My veggies came in this reusable bag that I can take back next week, and inside was a letter from the farmer telling us all about what was in the bag, how things were going on the farm, and what to expect next week. I immediately got the feeling of being part of something when I read about how the crops were doing and what chores had been getting done on the farm — “my” farm, that I bought a teeny, tiny piece of!

In the bag I found a ton of pretty greens:

CSA #1: Contents

Spinach greens, spring onions, collard greens, and salad greens. I’ve been making tons of fresh salads with the mixed greens and have been throwing the spinach in everything (as is my usual — I always have a bag of spinach around for adding to, well, just about anything). The real stars of the show have been the collard greens, though. Despite growing up in the South, I have never really made collards nor did I grow up eating them (my Californian parents introduced me to avocados, artichokes, and jicama, but not collard greens). I’ve made them once or twice before, but never with any great success.

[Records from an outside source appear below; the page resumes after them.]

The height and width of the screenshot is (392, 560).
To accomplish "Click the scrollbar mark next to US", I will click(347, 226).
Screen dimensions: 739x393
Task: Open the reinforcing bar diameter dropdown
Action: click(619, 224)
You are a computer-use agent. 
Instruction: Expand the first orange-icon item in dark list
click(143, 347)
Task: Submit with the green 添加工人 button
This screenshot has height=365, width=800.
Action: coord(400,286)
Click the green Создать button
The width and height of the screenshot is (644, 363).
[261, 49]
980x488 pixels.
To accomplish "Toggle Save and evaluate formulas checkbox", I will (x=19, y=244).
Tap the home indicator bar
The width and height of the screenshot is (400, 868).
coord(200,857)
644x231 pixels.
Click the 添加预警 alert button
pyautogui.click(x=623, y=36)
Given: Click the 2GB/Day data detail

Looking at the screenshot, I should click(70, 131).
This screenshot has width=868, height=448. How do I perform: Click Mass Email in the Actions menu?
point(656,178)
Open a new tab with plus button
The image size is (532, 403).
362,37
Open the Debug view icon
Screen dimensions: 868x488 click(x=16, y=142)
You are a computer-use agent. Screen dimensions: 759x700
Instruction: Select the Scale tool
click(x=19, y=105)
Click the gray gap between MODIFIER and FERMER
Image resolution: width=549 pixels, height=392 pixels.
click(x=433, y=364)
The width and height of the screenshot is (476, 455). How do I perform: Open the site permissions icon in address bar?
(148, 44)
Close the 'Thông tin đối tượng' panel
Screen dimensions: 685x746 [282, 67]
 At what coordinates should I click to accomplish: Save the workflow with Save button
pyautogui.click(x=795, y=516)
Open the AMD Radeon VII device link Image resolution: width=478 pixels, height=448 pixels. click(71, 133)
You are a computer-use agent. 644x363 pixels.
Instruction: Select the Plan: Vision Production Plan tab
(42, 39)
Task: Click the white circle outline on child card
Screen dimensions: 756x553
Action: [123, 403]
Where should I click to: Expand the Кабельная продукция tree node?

These, though, turned out great! I sauteed a little garlic and a diced yellow onion in a bit of olive oil, added the greens (I tore the leaves away from the stems & central “spines” first) and about a cup of veggie broth, seasoned with red pepper flakes and a little cayenne pepper, let them simmer for a while, and that was that.


I had them with some sweet potato oven fries and a link of Field Roast sausage, which is both the best fake meat product I have ever had and the best sausage I have ever had, real or fake, period.

It was awesome.

Lest you think I am getting too smug about my organic home cooking, however, please allow me to tell you what I ate for dinner last night: a bit of a hummus & crackers appetizer and about 600 calories worth of alcoholic beverages. Yes, that’s right; I went out for happy hour and stayed out for more happy hours, which were very happy indeed, but then I came home and never ate dinner at all. Definitely failed on the nutrition there! And now I am off to redeem myself by sweating it out at body pump class.

But tell me, what is the best thing you’ve had to eat recently?